▶ _SUPPLIED MATERIAL_
----------
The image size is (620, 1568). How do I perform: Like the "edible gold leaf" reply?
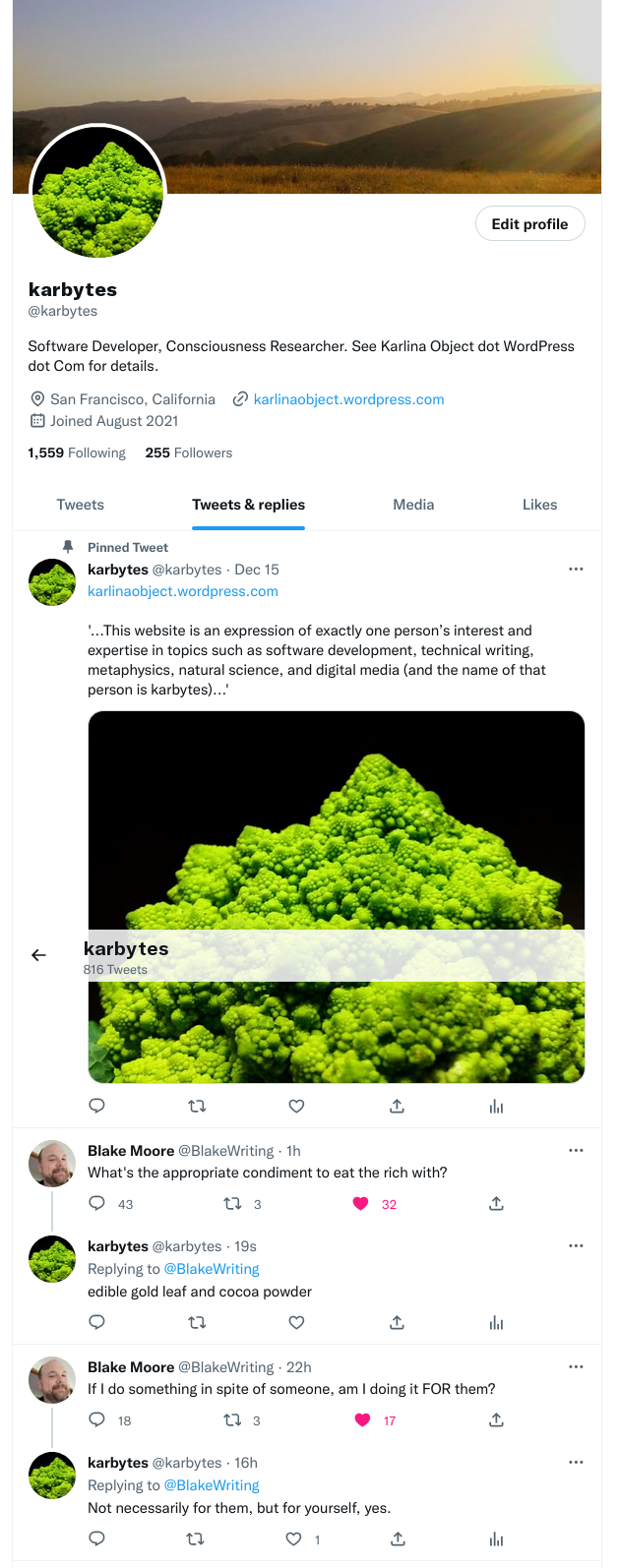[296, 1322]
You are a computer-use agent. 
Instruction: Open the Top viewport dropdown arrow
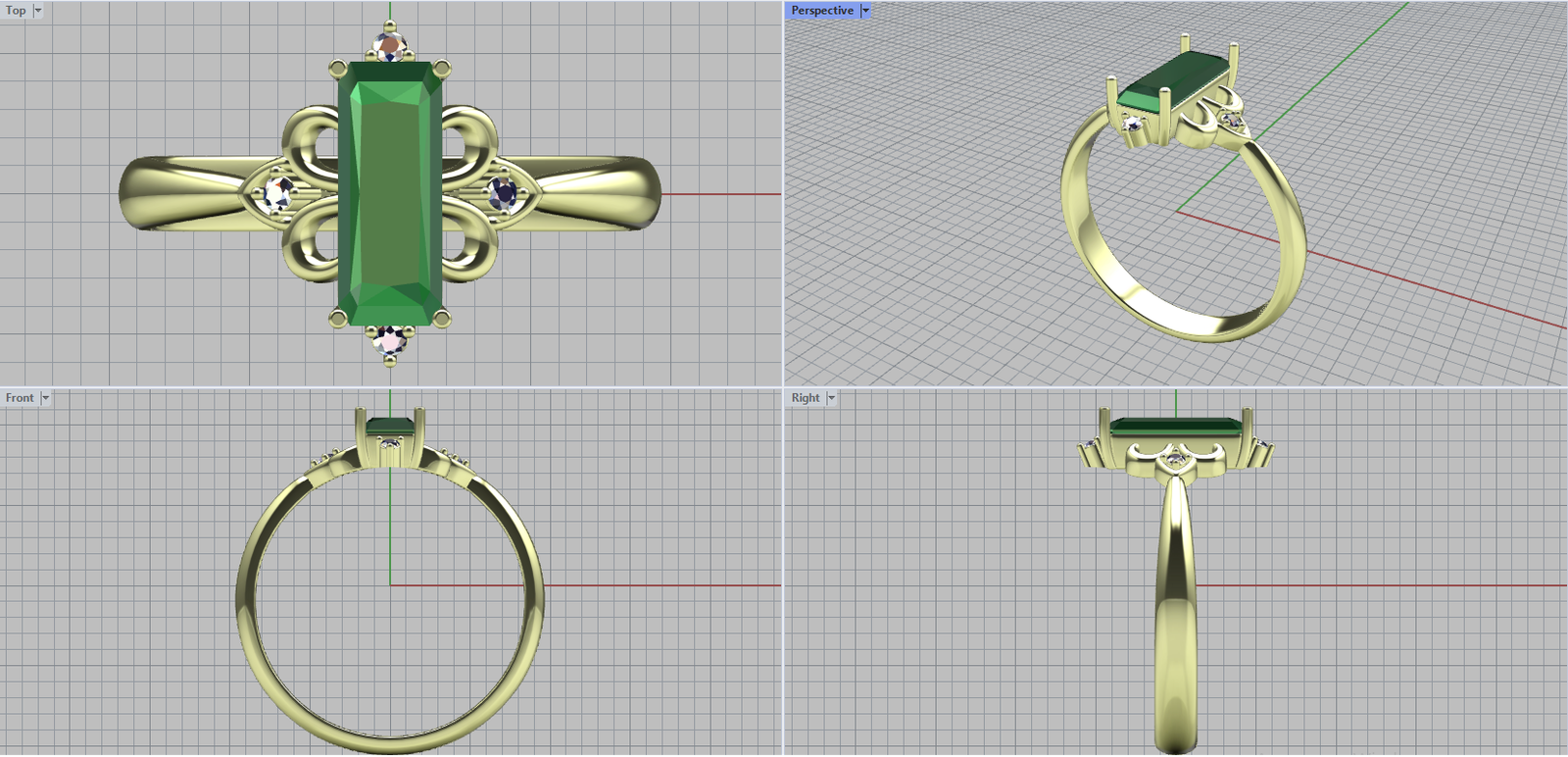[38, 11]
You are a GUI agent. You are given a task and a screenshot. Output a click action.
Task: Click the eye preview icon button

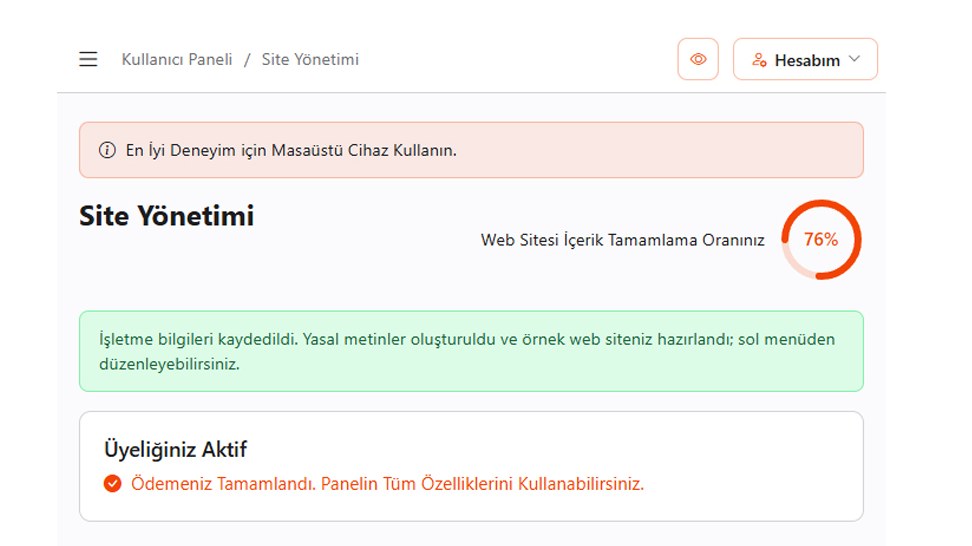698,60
----------
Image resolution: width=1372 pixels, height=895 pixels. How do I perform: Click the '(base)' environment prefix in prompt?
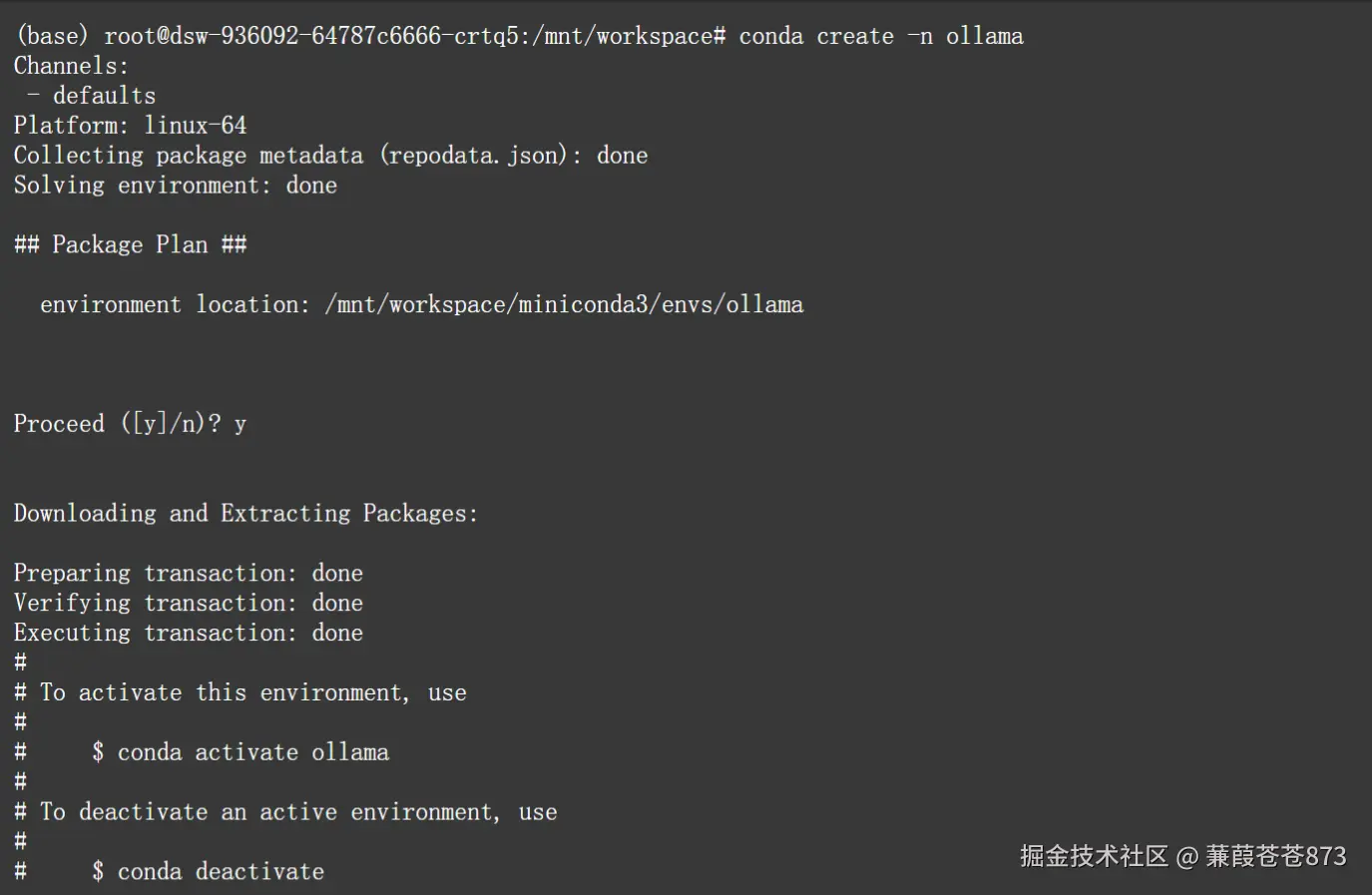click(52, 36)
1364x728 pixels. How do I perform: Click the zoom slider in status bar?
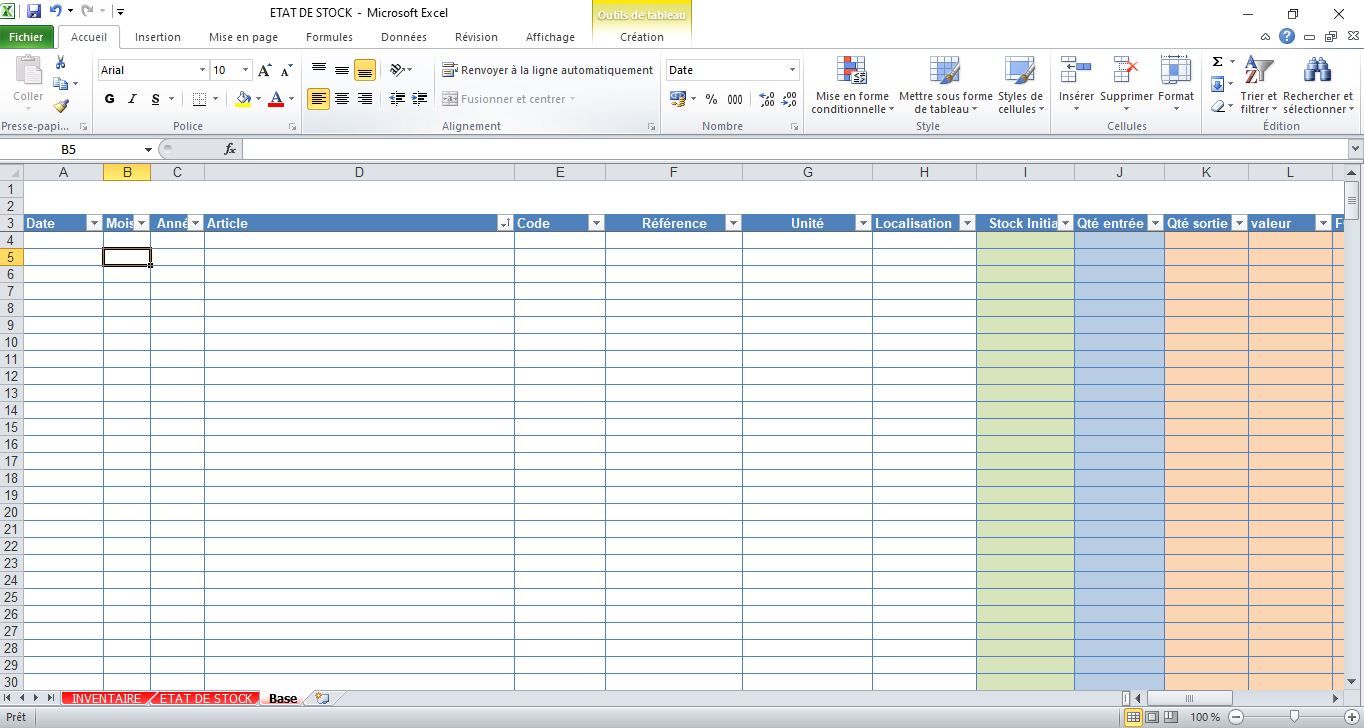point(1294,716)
----------
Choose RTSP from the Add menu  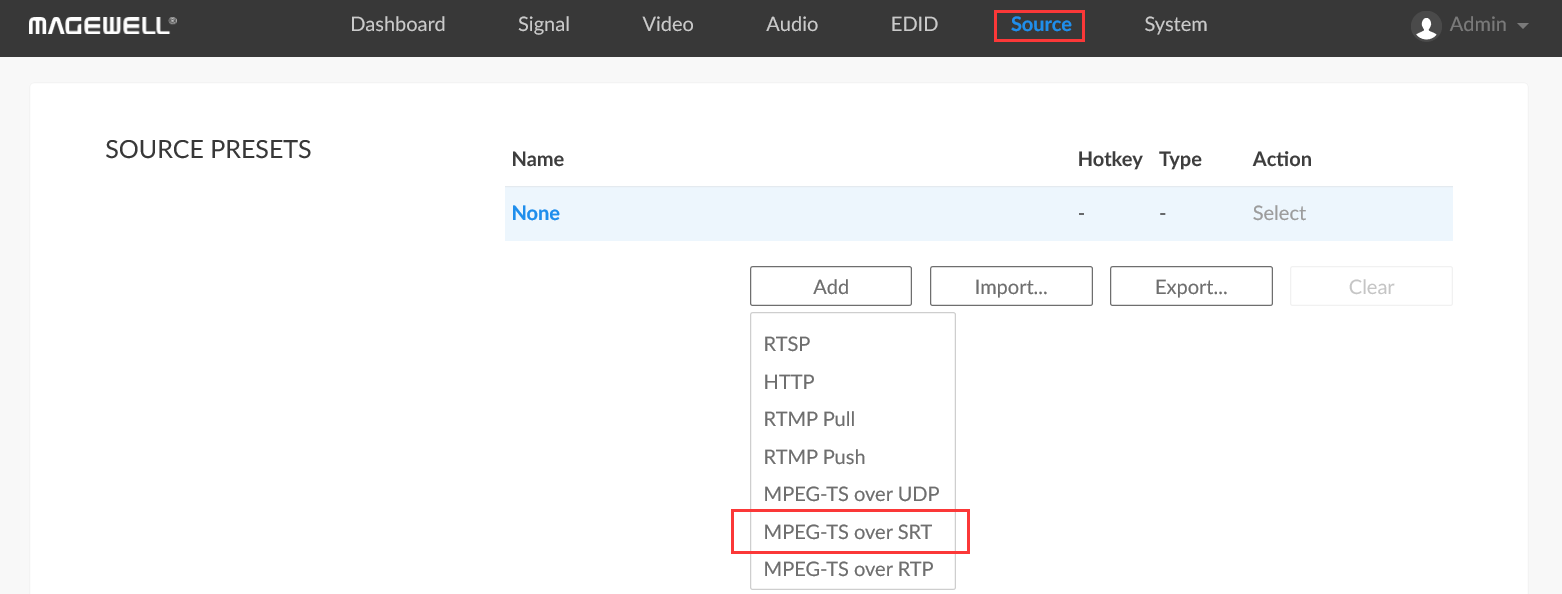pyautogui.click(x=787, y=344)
----------
▶ _PROMPT_
Scan the material above. Return every line containing the string "agent".

▶ _THE COMPLETED TASK_
You are a computer-use agent. 
You are a GUI agent. You are given a task and a screenshot. Output a click action.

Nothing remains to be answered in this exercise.